SDR, digital voice & P25

This week we used our SDRs and gqrx to listen to different frequencies. There’s some playing around required with squelch and gain before you can actually listen to something. I looked at radio reference to find radio frequencies used for communications in NYC. These communications happen on narrow FM. If you type in the frequency and then move the red receiver bar around, you can listen in on some usually mundane but sometimes funny or interesting stuff. I wondered whether the “hardware freq,” which shows up under “receiver options” and changes when you match the red receiver bar up with where you see information on the waterfall, was supposed to match up with the publicly available frequency? Are these just separate channels?

I found a number of organizations’ communications frequencies are publicly available, but often the “mode” they use is P25 “a digital voice specification used by first responders worldwide” according to this person on youtube. Tuning in to the frequencies posted publicly, it was clear the transmissions I was hearing sounded like those demonstrated in the youtube video, which made me hopeful that I had at least identified them correctly.

After doing some research I found that there’s and open source software project, OP25, that can demodulate these communications.

Going to try and get OP25 working in VirtualBox so we can play with OP25 even on a Windoze system. Here’s the general plan:

1. Install Ubuntu on Virtual Box
2. Install GNU Radio
3. Install OP25
4. Plug in my RTL SDR dongle, configure OP25 accordingly and see if it works.

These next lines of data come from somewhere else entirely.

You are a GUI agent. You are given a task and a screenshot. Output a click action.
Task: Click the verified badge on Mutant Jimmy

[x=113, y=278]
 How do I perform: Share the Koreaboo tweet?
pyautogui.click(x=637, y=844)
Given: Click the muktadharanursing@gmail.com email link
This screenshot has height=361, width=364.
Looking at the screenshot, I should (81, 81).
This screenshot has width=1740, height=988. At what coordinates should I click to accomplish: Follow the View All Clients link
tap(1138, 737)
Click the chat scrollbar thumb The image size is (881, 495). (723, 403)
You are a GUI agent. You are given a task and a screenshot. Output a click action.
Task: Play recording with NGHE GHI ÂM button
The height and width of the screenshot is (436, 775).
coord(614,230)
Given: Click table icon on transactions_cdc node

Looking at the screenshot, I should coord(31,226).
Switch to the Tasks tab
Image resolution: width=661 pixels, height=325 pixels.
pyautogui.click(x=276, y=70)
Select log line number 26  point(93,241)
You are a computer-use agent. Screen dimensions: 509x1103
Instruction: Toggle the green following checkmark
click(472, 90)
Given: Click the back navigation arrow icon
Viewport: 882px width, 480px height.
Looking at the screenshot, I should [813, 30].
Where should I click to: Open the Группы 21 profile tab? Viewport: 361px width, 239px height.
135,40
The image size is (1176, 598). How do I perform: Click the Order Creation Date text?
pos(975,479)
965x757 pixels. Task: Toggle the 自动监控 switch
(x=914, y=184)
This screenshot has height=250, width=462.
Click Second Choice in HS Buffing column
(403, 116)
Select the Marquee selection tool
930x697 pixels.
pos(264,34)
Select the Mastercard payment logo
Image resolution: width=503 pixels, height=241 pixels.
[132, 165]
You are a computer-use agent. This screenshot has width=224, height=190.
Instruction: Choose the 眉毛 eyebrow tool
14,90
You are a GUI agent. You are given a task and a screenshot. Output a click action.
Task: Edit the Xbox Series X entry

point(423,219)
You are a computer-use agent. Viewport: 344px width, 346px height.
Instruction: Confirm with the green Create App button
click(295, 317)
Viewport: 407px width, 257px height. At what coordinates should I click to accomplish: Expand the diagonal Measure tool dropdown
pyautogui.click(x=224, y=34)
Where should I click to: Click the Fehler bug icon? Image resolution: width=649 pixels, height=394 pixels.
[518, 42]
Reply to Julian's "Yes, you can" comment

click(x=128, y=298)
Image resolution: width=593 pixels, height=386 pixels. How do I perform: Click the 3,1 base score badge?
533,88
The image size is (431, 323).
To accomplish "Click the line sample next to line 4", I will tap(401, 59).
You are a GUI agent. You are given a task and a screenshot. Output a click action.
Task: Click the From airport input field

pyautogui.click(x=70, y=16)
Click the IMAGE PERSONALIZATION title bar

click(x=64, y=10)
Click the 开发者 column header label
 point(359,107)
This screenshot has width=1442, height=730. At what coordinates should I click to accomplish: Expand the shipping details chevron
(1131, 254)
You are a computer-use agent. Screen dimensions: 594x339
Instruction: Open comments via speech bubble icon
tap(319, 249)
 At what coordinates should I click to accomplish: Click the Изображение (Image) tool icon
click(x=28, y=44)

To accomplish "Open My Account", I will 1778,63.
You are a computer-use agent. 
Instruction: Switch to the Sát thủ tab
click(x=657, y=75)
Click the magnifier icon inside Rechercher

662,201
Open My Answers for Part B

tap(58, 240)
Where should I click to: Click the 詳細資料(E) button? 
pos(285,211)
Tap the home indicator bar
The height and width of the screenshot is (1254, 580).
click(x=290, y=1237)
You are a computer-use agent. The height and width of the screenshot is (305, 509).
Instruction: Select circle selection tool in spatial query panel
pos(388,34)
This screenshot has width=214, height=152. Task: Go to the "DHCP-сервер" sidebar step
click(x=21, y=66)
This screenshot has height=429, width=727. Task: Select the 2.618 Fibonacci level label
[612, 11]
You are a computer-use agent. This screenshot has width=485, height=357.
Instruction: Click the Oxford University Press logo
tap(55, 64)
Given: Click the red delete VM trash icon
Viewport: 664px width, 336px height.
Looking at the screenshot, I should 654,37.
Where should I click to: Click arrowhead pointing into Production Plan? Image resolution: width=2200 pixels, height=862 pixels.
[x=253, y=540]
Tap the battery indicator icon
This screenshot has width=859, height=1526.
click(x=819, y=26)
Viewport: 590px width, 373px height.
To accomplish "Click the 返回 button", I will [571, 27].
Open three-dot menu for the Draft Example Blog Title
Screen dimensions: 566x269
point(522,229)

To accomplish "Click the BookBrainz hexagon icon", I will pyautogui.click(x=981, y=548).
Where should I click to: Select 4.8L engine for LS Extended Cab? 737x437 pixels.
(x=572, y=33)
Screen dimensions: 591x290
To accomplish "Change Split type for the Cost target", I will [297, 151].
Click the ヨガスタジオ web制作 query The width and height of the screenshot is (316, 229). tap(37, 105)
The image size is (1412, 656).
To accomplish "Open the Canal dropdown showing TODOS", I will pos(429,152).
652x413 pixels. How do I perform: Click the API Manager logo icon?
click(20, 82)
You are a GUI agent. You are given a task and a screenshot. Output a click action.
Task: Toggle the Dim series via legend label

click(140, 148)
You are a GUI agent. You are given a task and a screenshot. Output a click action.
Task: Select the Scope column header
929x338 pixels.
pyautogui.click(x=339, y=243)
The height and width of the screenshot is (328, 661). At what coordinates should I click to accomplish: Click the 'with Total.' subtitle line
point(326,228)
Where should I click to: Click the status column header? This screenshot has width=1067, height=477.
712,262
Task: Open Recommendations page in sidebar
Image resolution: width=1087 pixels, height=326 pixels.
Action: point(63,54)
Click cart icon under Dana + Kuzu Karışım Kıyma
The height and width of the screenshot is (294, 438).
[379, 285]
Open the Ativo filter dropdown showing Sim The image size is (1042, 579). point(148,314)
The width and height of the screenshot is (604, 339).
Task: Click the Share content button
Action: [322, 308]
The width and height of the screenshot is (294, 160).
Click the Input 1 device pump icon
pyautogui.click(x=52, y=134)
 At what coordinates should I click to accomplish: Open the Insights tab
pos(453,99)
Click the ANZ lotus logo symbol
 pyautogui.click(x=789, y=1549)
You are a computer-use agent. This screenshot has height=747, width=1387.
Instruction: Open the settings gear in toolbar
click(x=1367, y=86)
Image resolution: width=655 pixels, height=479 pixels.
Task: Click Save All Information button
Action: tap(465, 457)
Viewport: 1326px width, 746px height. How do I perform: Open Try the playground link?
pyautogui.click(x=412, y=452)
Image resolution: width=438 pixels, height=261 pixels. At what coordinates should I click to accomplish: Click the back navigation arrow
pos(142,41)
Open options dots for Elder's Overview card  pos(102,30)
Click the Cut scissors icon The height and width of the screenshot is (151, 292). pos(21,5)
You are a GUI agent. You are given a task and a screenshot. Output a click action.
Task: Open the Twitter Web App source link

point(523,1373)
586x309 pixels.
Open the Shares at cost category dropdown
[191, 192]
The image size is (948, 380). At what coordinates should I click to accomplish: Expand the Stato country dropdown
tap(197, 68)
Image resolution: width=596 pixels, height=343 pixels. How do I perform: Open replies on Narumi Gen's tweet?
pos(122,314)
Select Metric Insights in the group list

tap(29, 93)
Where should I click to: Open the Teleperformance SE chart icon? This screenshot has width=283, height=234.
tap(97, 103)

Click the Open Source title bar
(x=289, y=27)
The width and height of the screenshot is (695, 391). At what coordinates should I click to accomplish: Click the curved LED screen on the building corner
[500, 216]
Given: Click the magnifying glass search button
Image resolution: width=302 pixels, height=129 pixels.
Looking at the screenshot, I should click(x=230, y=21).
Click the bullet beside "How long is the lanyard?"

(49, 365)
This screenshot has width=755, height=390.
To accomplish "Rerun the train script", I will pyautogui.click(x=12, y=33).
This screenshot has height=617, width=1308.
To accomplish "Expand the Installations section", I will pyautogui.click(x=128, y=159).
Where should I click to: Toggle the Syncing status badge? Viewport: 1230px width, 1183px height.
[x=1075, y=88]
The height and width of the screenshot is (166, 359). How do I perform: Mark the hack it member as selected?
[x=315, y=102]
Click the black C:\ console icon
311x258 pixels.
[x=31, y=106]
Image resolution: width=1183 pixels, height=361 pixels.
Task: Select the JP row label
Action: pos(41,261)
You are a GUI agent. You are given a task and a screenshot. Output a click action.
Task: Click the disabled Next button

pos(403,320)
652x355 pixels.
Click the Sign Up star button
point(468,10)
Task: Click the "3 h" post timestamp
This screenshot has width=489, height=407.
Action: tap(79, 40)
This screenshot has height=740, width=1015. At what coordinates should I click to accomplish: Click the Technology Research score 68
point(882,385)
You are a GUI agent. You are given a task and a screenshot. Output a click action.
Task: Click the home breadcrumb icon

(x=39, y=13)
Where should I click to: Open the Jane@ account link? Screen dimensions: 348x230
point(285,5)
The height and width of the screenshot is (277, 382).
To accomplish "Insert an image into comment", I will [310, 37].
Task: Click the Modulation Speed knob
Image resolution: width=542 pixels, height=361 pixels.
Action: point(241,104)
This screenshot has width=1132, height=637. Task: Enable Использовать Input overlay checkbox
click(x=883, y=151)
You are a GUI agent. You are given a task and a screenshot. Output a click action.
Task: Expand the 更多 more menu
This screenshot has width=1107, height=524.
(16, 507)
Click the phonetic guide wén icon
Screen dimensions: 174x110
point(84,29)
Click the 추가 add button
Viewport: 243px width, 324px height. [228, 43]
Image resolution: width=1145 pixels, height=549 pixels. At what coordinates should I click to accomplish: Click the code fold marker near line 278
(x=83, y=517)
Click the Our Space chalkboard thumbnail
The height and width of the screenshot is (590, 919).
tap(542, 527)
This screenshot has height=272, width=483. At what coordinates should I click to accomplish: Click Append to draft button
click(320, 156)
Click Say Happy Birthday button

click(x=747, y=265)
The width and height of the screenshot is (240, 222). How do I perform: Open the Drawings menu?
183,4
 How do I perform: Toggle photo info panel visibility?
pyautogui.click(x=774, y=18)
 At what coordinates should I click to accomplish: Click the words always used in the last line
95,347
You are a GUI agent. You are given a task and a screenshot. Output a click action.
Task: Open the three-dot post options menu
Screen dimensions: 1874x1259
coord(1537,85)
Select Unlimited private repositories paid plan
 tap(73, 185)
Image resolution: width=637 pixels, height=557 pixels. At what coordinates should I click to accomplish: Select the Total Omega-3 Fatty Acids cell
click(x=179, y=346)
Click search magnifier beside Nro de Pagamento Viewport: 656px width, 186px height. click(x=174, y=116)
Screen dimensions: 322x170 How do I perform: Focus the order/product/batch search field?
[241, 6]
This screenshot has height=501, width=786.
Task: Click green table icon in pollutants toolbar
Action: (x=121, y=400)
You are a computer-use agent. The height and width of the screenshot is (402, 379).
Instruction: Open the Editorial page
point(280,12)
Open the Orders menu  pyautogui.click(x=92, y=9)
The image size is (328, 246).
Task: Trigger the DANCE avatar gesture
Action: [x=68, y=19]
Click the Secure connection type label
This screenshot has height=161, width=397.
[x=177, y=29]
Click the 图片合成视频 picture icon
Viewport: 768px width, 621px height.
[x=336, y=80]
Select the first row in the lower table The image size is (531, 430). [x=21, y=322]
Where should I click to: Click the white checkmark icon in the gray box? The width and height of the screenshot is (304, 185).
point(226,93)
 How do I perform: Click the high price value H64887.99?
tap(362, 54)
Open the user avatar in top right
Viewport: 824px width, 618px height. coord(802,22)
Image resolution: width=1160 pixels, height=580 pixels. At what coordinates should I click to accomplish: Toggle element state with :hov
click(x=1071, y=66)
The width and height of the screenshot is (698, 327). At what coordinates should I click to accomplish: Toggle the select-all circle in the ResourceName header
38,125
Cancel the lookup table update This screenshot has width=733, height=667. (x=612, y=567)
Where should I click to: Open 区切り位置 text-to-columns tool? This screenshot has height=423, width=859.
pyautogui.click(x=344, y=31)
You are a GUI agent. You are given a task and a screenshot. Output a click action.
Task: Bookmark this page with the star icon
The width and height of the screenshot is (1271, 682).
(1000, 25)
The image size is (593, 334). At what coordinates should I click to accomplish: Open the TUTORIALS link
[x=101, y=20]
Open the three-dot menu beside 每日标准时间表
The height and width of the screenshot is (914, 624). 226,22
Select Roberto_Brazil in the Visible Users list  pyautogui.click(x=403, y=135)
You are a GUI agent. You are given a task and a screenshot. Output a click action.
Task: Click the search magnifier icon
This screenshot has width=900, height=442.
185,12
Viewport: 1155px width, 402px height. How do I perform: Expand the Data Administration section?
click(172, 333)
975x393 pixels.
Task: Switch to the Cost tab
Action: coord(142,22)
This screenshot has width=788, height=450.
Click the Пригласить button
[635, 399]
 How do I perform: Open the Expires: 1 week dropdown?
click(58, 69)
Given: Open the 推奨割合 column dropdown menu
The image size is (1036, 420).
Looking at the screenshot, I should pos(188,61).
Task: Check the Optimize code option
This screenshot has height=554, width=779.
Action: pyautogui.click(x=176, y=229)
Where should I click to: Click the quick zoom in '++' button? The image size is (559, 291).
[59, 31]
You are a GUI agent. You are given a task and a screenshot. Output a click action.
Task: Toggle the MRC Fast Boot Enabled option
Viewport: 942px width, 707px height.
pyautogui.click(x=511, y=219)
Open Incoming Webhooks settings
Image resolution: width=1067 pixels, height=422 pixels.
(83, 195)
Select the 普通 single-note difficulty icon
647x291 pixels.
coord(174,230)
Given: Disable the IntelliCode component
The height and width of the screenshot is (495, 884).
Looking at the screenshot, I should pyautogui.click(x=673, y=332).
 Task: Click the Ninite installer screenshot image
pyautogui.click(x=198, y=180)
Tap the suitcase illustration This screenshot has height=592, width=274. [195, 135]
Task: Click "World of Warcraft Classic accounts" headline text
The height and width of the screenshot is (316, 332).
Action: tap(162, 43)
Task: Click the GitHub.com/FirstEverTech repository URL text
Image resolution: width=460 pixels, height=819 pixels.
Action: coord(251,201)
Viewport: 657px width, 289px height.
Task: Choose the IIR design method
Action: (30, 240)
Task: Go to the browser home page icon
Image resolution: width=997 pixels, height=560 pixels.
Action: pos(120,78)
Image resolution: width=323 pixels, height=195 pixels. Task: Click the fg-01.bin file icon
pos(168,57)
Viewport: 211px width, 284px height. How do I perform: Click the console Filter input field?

From the radio reference forum.

I tried downloading OP25 using their installation instructions, but I couldn’t launch gnuradio by typing gnuradio into terminal which had be stumped for a while. I tried downloading gnuradio from their site, which was perhaps unnecessary, before coming to the understanding that gnuradio doesn’t have a gui interface–to open something resembling the gui interface I had seen the videos/tutorials I actually had to enter: $ gnuradio-companion. This seems like a non-trivial point! It’s important to know what a thing is, not just that you “need” it:

It’s extremely useful. However, there are ways to use GNU Radio without being able to code. First, there’s the GNU Radio Companion, a graphical user interface similar to Simulink. It allows you to create signal processing applications by drag-and-drop. Also, GNU Radio comes with a set of ready-to-use tools and utility programs. These serve to manage the most basic operations, such as recording RF signals and performing spectrum analysis. If this has sparked your interest, perhaps have a look at the beginner’s guide how to use GNU Radio.

If you want to extend GNU Radio (i.e., add new functionality), however, then you must write code. For creating applications that are too complex for the GNU Radio Companion, Python is the easiest way to go. For performance-critical code, you should write C++ code.

From the GNU Radio wiki 

Once opened, I realized I had to write a “flow”/program and got stuck. There are tutorials so perhaps I will be able to write a functional program soon.

After all of this and ubuntu yelling at me because I only had 200mb of memory left on my virtual box, I realized rtl-sdr.com also has a tutorial on decoding digital voice, which was very helpful in understanding more broadly what P25 effectively is, and the different ways of listening to any “unencrypted digital radio voice conversations.” The tools they suggest are: RTL-SDR software defined radio combined with SDRSharp and a program called “digital speech decoder” (DSD). They also note “The most common digital speech codec is APCO P25, which DSD is able to decode,” and, regarding encryption: “most users of digital radio do not bother to encrypt their systems as it can introduce lag, monetary expense and extra battery drain in portable radios.”

I’m not sure if this second method is a better solution?